▶ _WHAT IS REQUIRED_
Everything in the records below except the images should be output exactly as written.

▶ _SUPPLIED ENTRIES_
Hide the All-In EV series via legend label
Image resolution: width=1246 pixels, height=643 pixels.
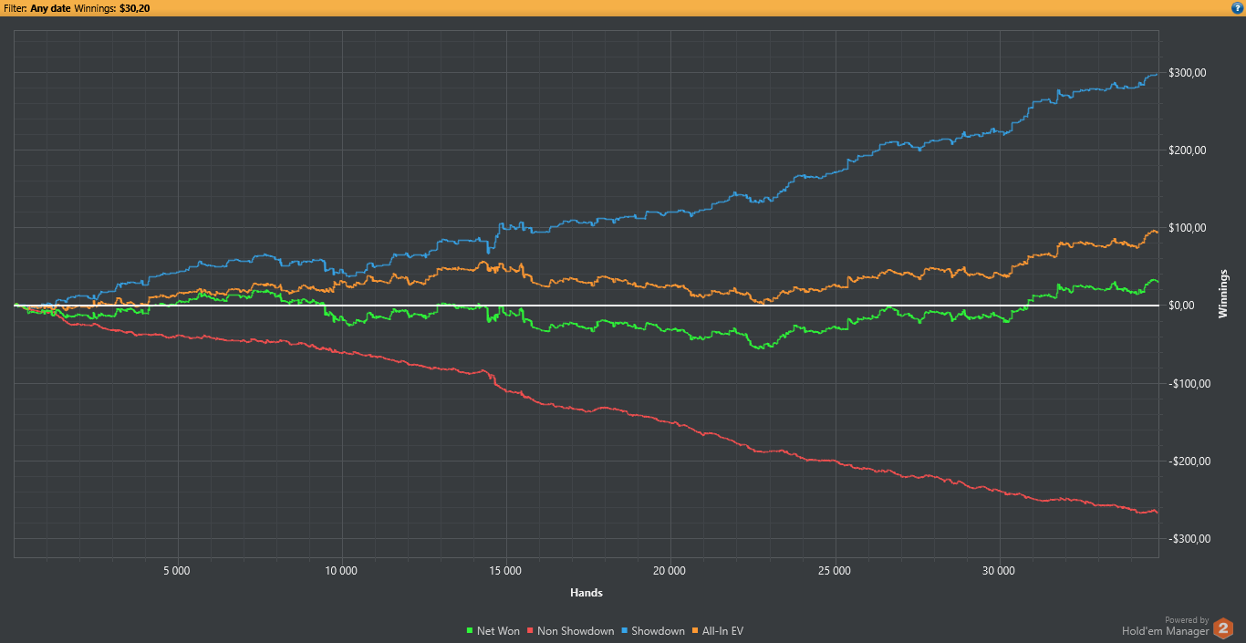(723, 631)
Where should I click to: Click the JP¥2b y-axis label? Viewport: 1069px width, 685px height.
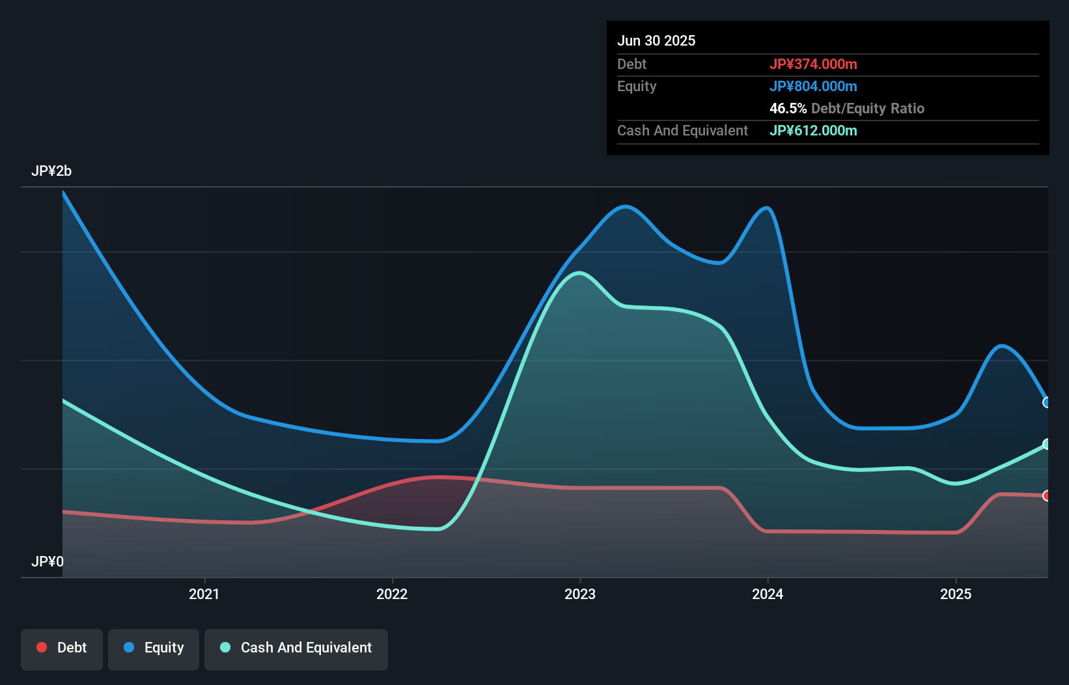[51, 171]
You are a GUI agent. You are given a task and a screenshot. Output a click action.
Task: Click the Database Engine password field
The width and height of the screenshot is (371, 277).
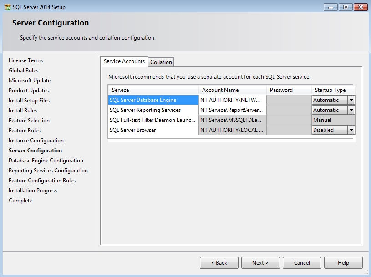pos(289,100)
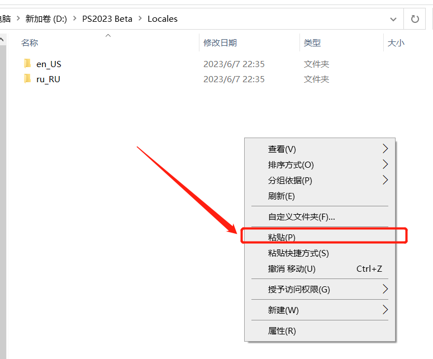Open 授予访问权限(G) submenu

click(x=299, y=289)
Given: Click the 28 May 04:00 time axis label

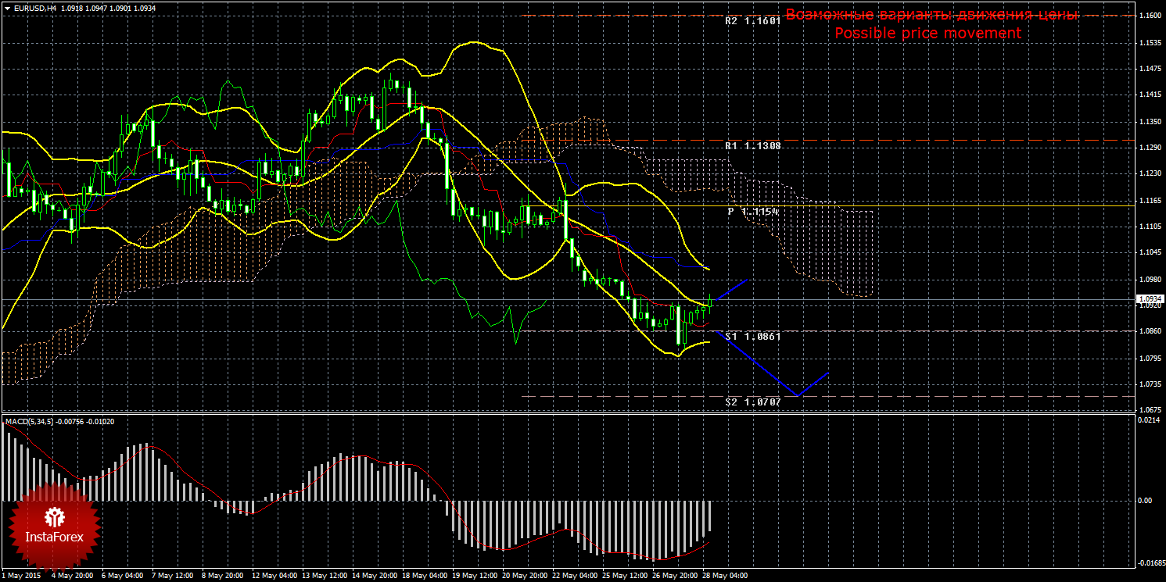Looking at the screenshot, I should (724, 576).
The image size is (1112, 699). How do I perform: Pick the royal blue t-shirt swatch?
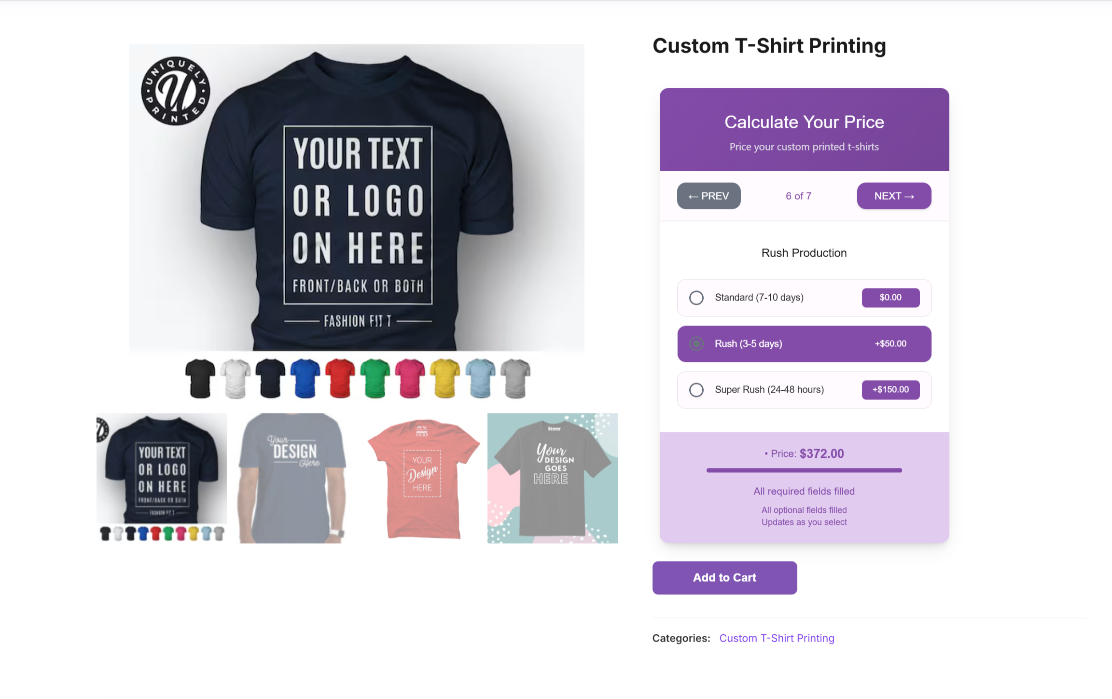coord(305,378)
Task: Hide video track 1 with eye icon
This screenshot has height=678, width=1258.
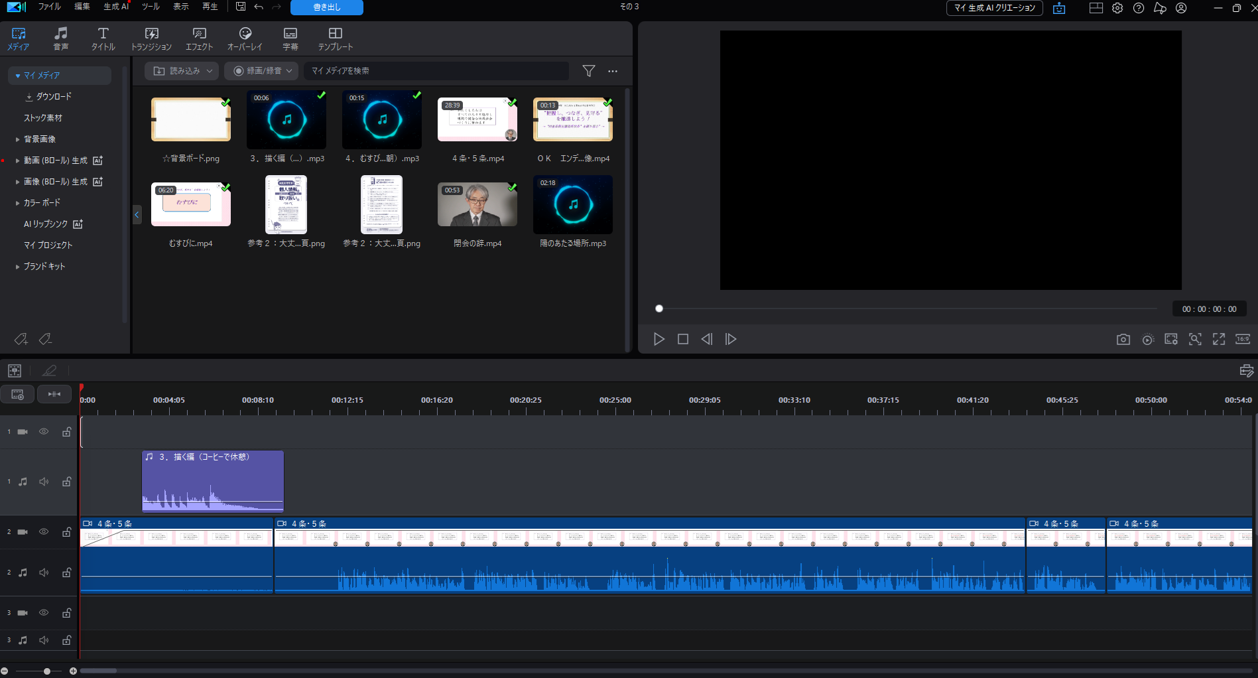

▶ _RESPONSE TO THE EXERCISE_
Hide the All-In EV series via legend label
Image resolution: width=1246 pixels, height=643 pixels.
(723, 631)
Where should I click to: Click the JP¥2b y-axis label? Viewport: 1069px width, 685px height.
[51, 171]
You are a GUI agent. You are given a task and a screenshot. Output a click action.
Task: Click the Database Engine password field
The width and height of the screenshot is (371, 277).
pos(289,100)
Open 授予访问权限(G) submenu

click(x=299, y=289)
Given: Click the 28 May 04:00 time axis label

Looking at the screenshot, I should (724, 576).
The image size is (1112, 699). How do I perform: Pick the royal blue t-shirt swatch?
coord(305,378)
Task: Hide video track 1 with eye icon
This screenshot has height=678, width=1258.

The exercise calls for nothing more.